Вслух же юноша ответил:
— Ты можешь поступить, как считаешь нужным, господин, но если кто и имеет право покупать по оптовой цене, а не по розничной, так это основатель торгового дома.
Этим он заслужил одобрительную улыбку — неплохое достижение, учитывая, как скверно они ладили с отцом, то и дело раздражая друг друга.
— Возможно, ты прав, — сказал Филодем. — Я поговорю с братом, узнаю, что он об этом думает.
— Хорошо.
Такие дела и вправду были важны. Старшее поколение, Филодем с Лисистратом, отличалось необыкновенной щепетильностью.
— Я все-таки думаю, он не стал бы возражать, — сказал Менедем.
— Возможно, — отозвался отец. — Но в любом случае надо спросить у него.
— Понравился ли камень твоей жене?
Задавая такой вопрос, Менедем ступал на опасную почву. Он рисковал еще сильнее, если бы отец подозревал о чувствах сына к Бавкиде, но даже сейчас лучше не стоило заводить об этом речь. Он знал это — и все-таки спросил.

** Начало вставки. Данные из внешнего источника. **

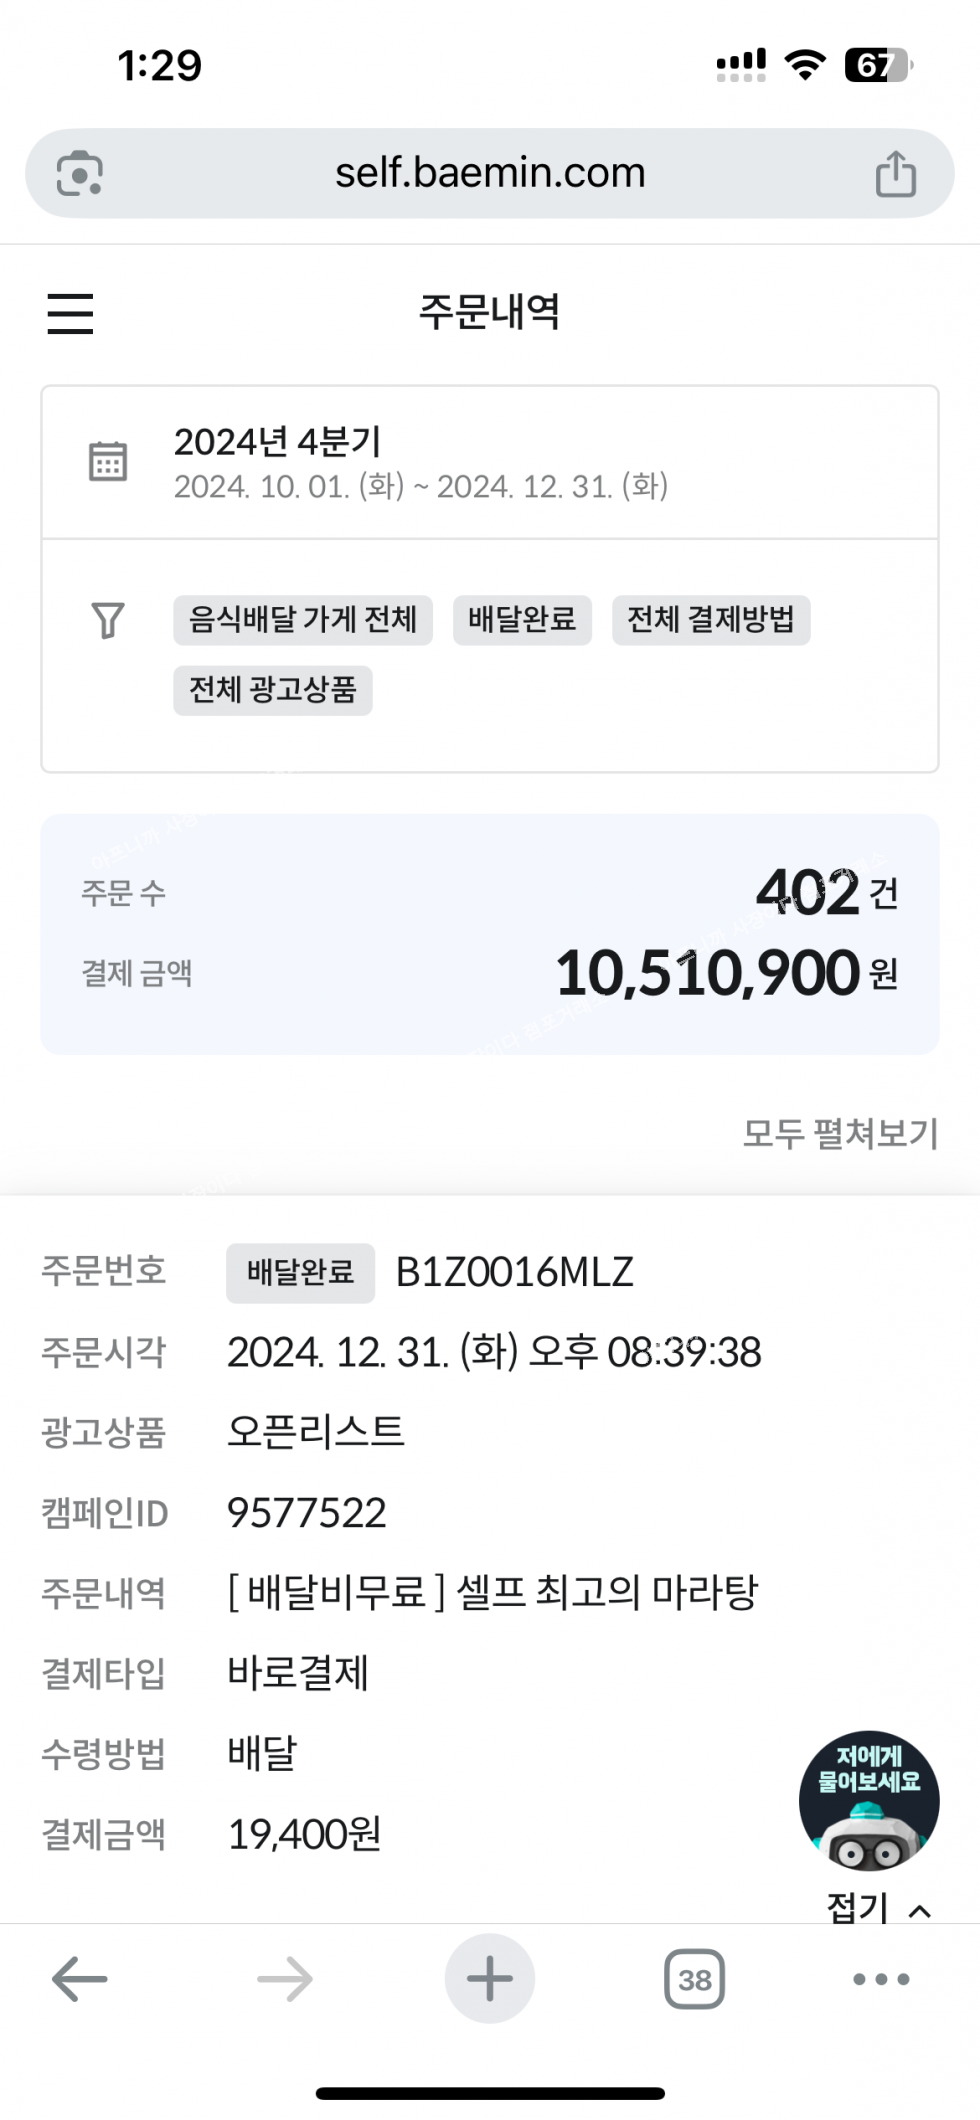
Task: Select the 배달완료 filter chip
Action: (522, 620)
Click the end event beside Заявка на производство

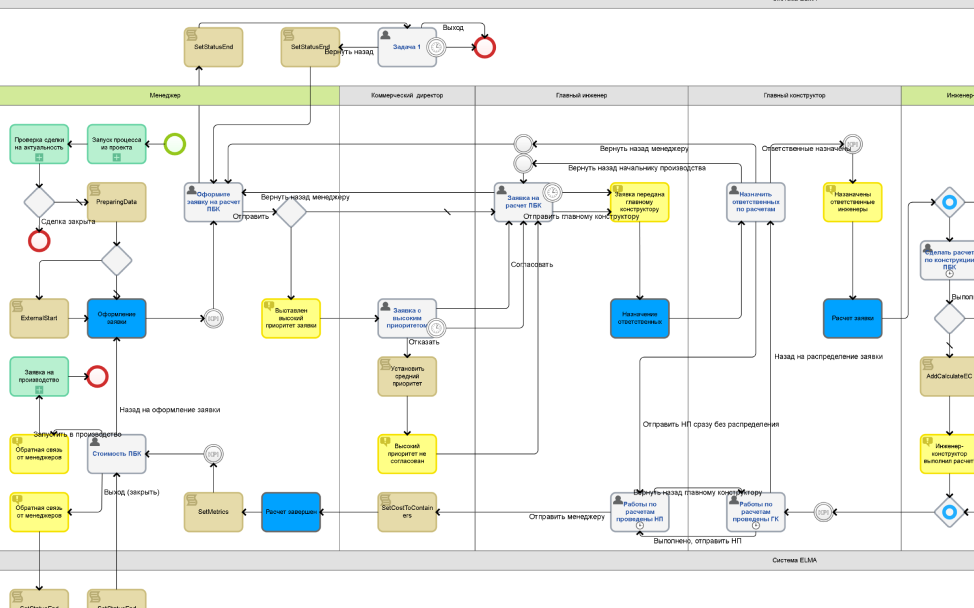coord(97,376)
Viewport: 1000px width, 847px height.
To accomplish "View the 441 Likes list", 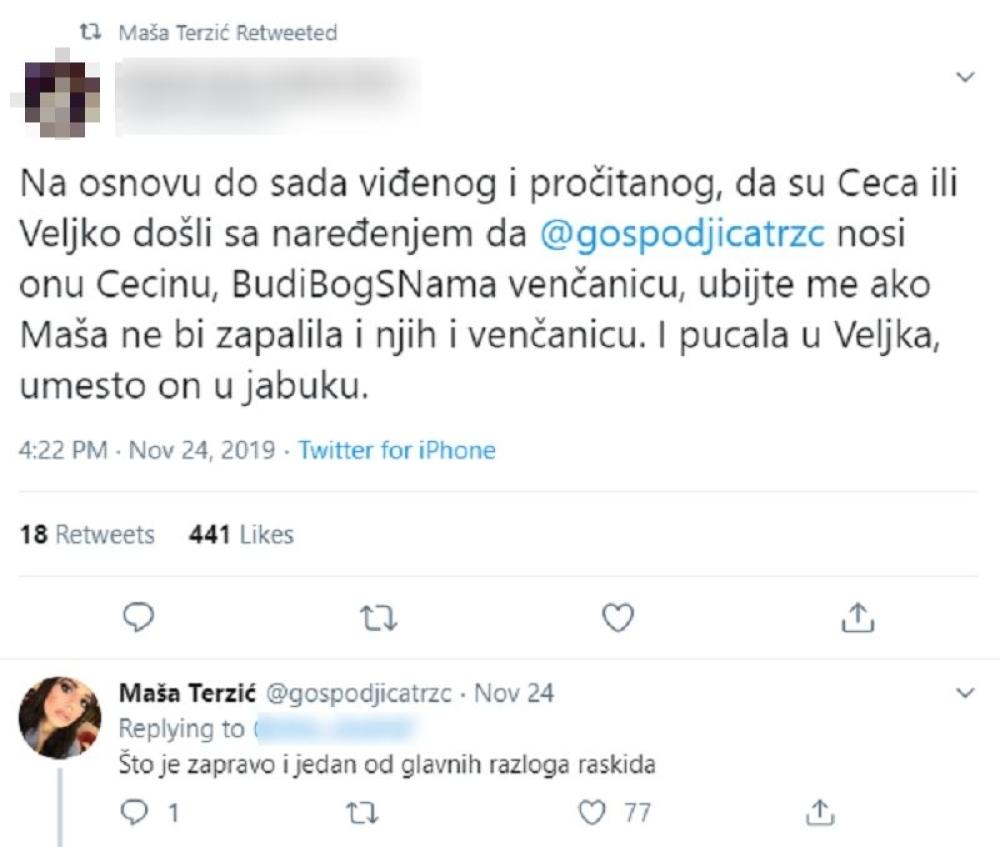I will pos(240,535).
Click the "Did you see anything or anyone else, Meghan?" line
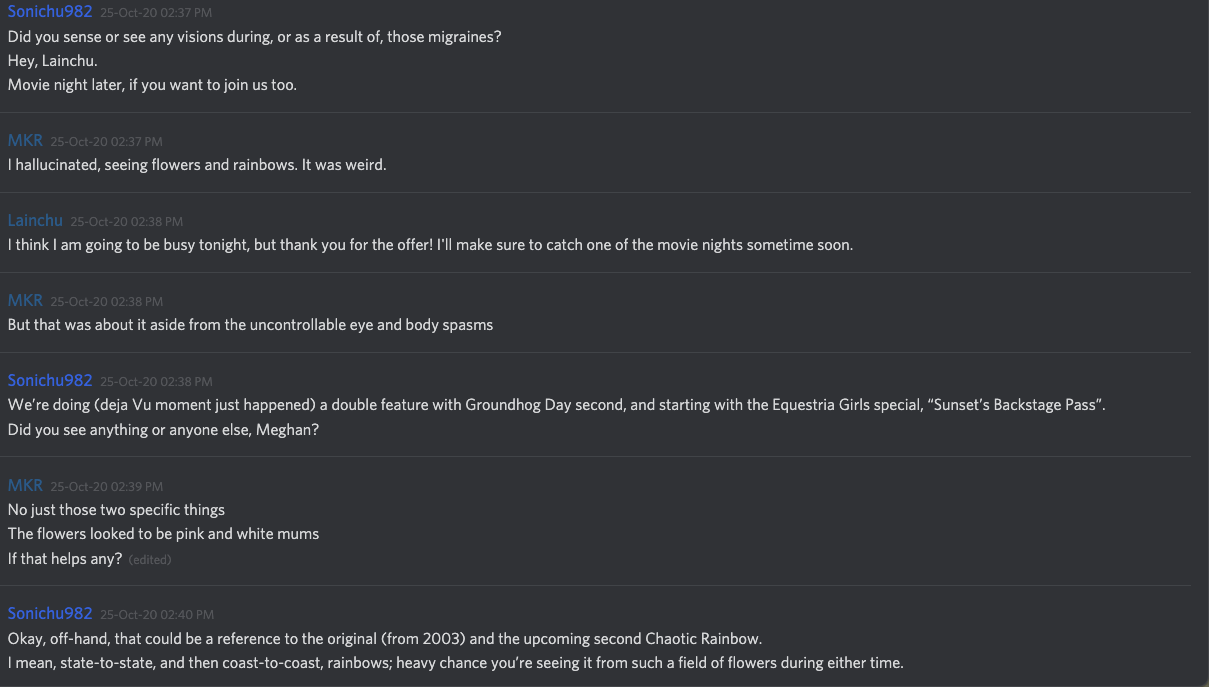The height and width of the screenshot is (687, 1209). (x=163, y=430)
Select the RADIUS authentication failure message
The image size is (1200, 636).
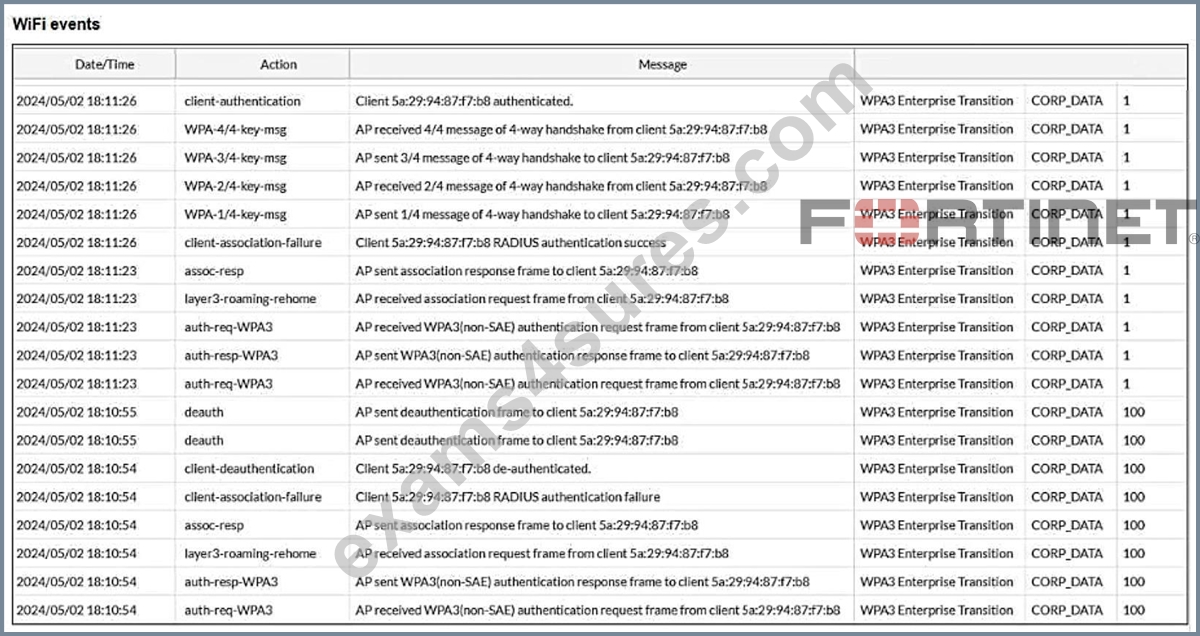(x=508, y=497)
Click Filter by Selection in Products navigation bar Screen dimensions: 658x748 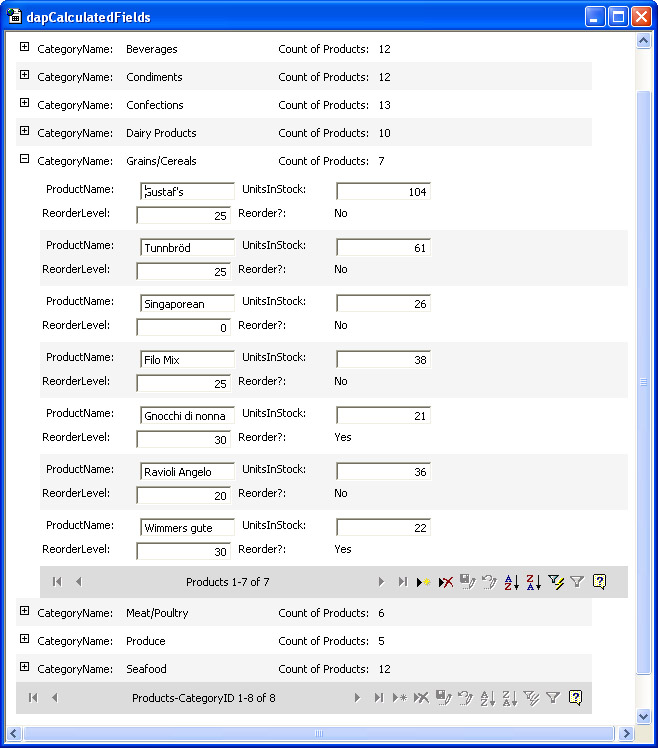556,582
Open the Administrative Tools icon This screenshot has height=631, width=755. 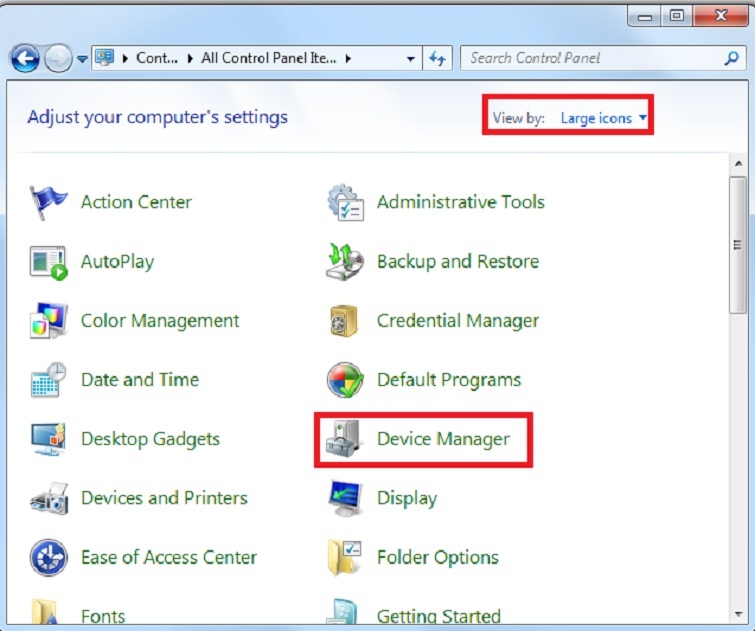pyautogui.click(x=345, y=202)
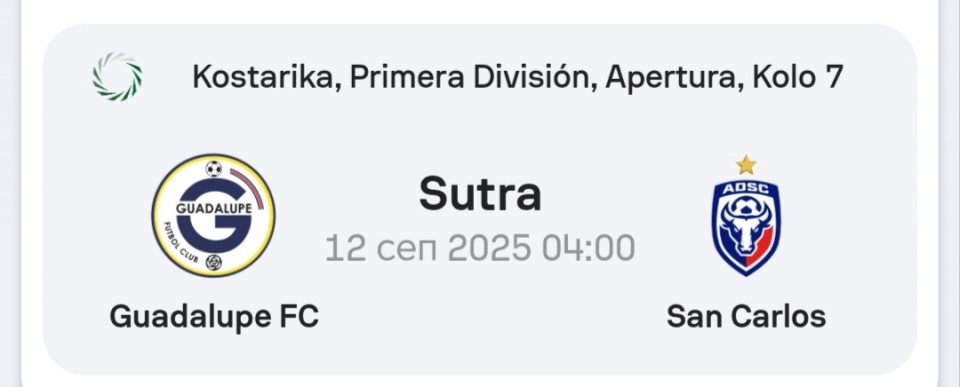Screen dimensions: 960x387
Task: Click the soccer ball atop Guadalupe logo
Action: point(213,168)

Филодем снова улыбнулся, на этот раз не Менедему, а всему миру в целом. Его резко очерченное, хотя и слегка осунувшееся лицо смягчилось, и мгновение он казался другим человеком — таким, с которым куда легче ладить.
— Ювелир Тимократ вставил изумруд в великолепное кольцо, и Бавкида была рада его получить, — ответил Филодем.
«Насколько рада? Как она выказала свою радость?»
Менедем легко мог представить ответы на эти вопросы — и потряс головой, пытаясь избавиться от вставших перед его мысленным взором картин. Чтобы отец не подумал, что он чем-то недоволен, и чтобы не сделал еще менее удачного и более точного предположения, Менедем сказал:
— Надеюсь, Бавкида родит тебе сына.
— Подобное заявление делает тебе честь. Ведь появление второго сына уменьшит твою долю наследства. — Филодем говорил не подозрительно, но удивленно. — Похоже, в конце концов ты все-таки взрослеешь.
— Может быть.
Менедем был убежден, что повзрослел много лет назад. А еще он был убежден, что отец все равно никогда в это не поверит.
— Как она ладит с Сиконом? — спросил Менедем.
Этот вопрос можно было задать без опаски.
Отец фыркнул.
— Ты же знаешь, какие они — повара. Он считает себя здесь главным. Попробуй возразить, и он начнет орать, что больше не приготовит ничего вкусного и что мы никогда больше не сможем задать ни одной нормальной пирушки. Сикон тратит деньги так, будто сам их чеканит.
— Сикон почти не ворует, — заступился за повара Менедем. — И он всегда вкусно готовит. Пока мы можем позволить себе хороший опсон, почему бы нам этим не насладиться?
Лицо Филодема тут же снова превратилось в твердый гипсовый слепок — Менедем хорошо знал это его выражение.
— Вот именно что «пока». Но если мы не хотим разориться на кефали, кальмарах и морских собаках, нам придется пристальней присмотреться к расходам. Тебя, может, это и не волнует…
— С чего это ты взял, что меня это не волнует? — перебил Менедем.
Отец не обратил внимания на его слова.
— …Но Бавкида считает, что надо хорошенько следить за тем, куда деваются драхмы. При таком подходе мы все равно будем вкусно есть, но у нас еще останется серебро для того, чтобы ты мог растратить его, когда получишь наследство.
— Это нечестно! Я же зарабатываю деньги, — возразил Менедем.
— Нынче ты заработал меньше, чем в прошлом году, — снова заявил Филодем.